Imbalanced Corticospinal and Reticulospinal Contributions to Spasticity in Humans with Spinal Cord Injury

2019 
Damage to the corticospinal and reticulospinal tract has been associated with spasticity in humans with upper motor neuron lesions. We hypothesized that these descending motor pathways distinctly contribute to the control of a spastic muscle in humans with incomplete spinal cord injury (SCI). To test this hypothesis, we examined motor evoked potentials (MEPs) elicited by transcranial magnetic stimulation over the leg representation of the primary motor cortex, maximal voluntary contractions (MVCs), and the StartReact response (shortening in reaction time evoked by a startling stimulus) in the quadriceps femoris muscle in male and females with and without incomplete SCI. Note that 66.7% of the SCI participants showed symptoms of spasticity while the other 33.3% showed no or low levels of spasticity. We found that participants with spasticity had smaller MEPs and MVCs and larger StartReact compared with participants with no spasticity or low and control subjects. These results were consistently present in spastic subjects but not in the other populations. Clinical scores of spasticity were negatively correlated with MEP and MVC values and positively correlated with shortening in reaction time. These findings provide evidence for lesser corticospinal and larger reticulospinal influences to spastic muscles in humans with SCI and suggest that these imbalanced contributions are important for motor recovery. SIGNIFICANCE STATEMENT Although spasticity is one of the most common symptoms manifested in humans with spinal cord injury (SCI) to date, its mechanisms of action remain poorly understood.
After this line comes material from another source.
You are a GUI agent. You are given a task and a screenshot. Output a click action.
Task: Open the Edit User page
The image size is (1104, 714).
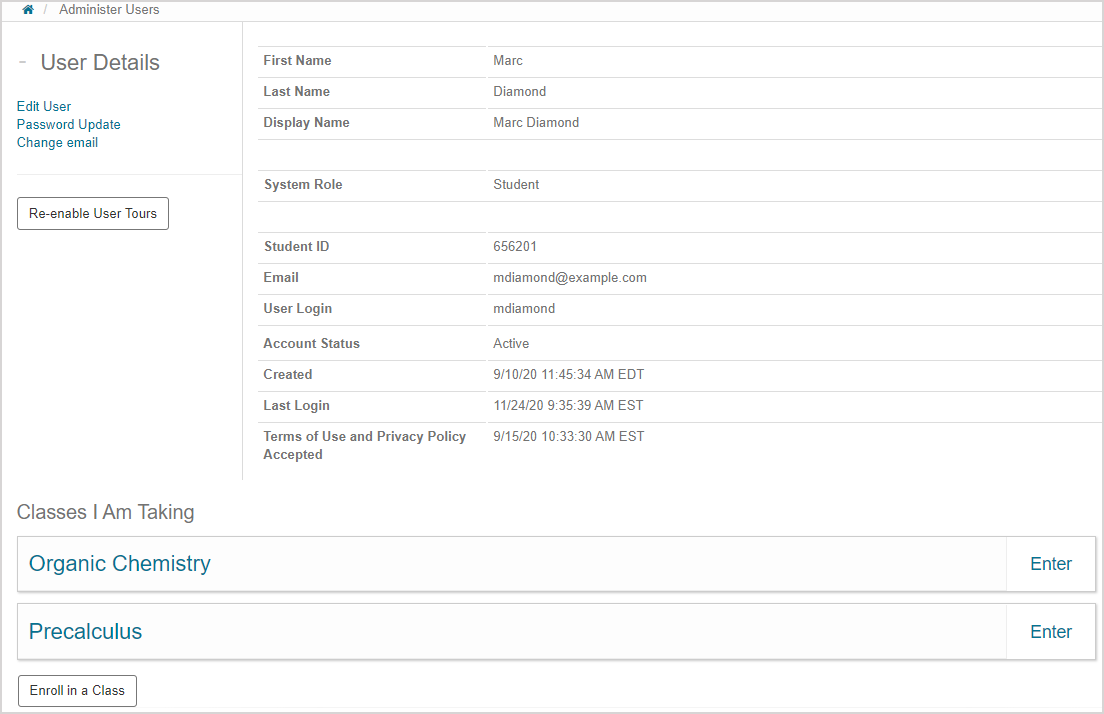pos(43,106)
We provide evidence for the first time of imbalanced contributions of the corticospinal and reticulospinal tract to control a spastic muscle in humans with chronic incomplete SCI. We found that participants with SCI with spasticity showed small corticospinal responses and maximal voluntary contractions and larger reticulospinal gain compared with participants with no or low spasticity and control subjects. These results were consistently present in spastic subjects but not in the other populations. We showed that imbalanced corticospinal and reticulospinal tract contributions are more pronounced in participants with chronic incomplete SCI with lesser recovery.